The most effective way to slow traffic is through physical changes in the road and its surroundings. But despite progressive policy statements at the state and federal levels about the need to promote walking, bicycling, and transit as much as – or even more than – car traffic, current planning and operational procedures and practices continue to generally lead to car-centric results. Changing this requires elevating the concept of “desired” or “target” speed to a central place in all road transportation analyses and decisions, while broadening its interpretation to incorporate criteria relating to the promotion of non-car modes. As a step towards that goal, we also need to support two bills currently in the Massachusetts Legislature that would allow the local creation of additional 20 mph Safety Zones and reduce the Legislatively-set Statutory (default) speed limits on streets without Posted Limits.
After (or in fear of) an accident, or just to make their neighborhood’s public space more inviting for walking, bicycling, or simply being outside with others, the first impulse of many concerned citizens is to demand a traffic light – which unfortunately often ends up having little effect on car speeds before or after the intersection and may even cause some motorists to speed up in order to beat the light or make up for lost time. The second impulse is to demand that the local authorities find a way to reduce car speed.
Cars’ actual operating speed is affected by many factors. Some are specific to the individual motorist, car, or moment of time: personal attitudes and skills, vehicle capabilities, police presence, level of congestion, and the weather. However, because these vary widely across the population and times they don’t change the overall average operating speed.

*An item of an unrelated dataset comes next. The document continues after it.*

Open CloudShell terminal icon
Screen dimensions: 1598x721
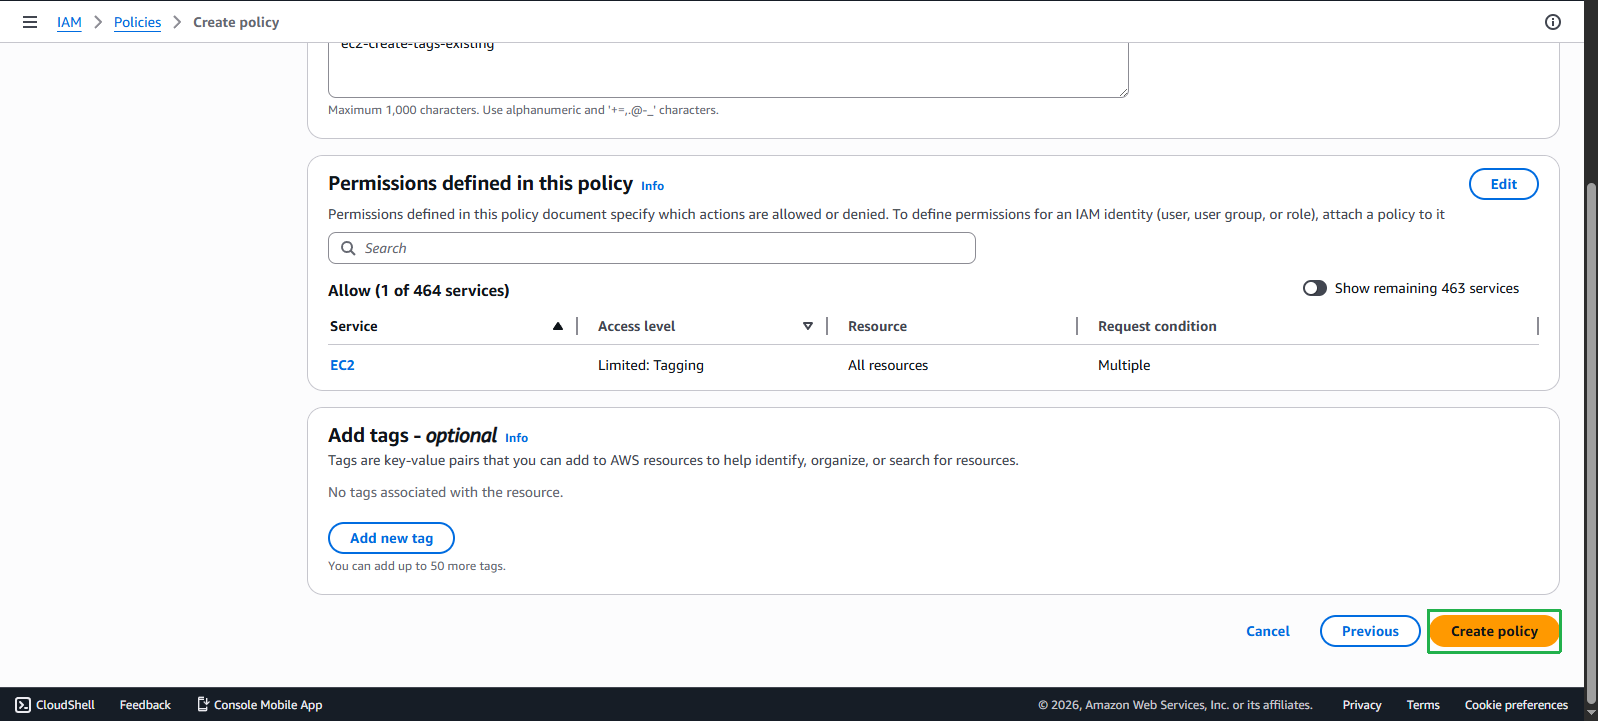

Other factors are more external and permanent and affect almost every driver and car: the road’s physical structure, the signage and pavement markings, the surrounding environment, and the speed limit. Because they affect everyone in generally similar ways, these structural factors are considered the primary influence on overall operating speed. Of the physical factors, the infrastructural components — the physical and painted layout and signage – are mainly preset, based on the Design Speed chosen to guide planning when the road was constructed or upgraded.
But Design Speed is a conceptual tool, not a speed limit. Partly because straight wide roads invite it and partly because engineers understandably try to include a car-focused margin of safety to compensate for inevitable “driver errors” Federal Highway Administration researchers have shown that when roads are put into use their layout “often appear adequate for speeds far above the designated design speed.” Making matters worse, the higher manufacturing standards used for cars these days make going faster feel more comfortable, so motorists are likely to go even faster in a wider variety of road conditions. And we do go fast. Because the stress of our lives rushes us through the day, because our culture encourages us to push forward, and because it is so easy to press down on the gas pedal, most people (myself included) tend to drive as fast as the road comfortably allows.
In recognition of this reality, MassDOT’s Speed Zone Regulations state: “Numerous studies have indicated that drivers will not significantly alter what they consider to be a safe operating speed, regardless of the posted speed limit, unless there is constant heavy enforcement…[To be] both acceptable to the prudent driver and enforceable by police…the ideal speed limit is…[based on the] prevailing speeds of motorists on a particular section of a roadway under ideal conditions.”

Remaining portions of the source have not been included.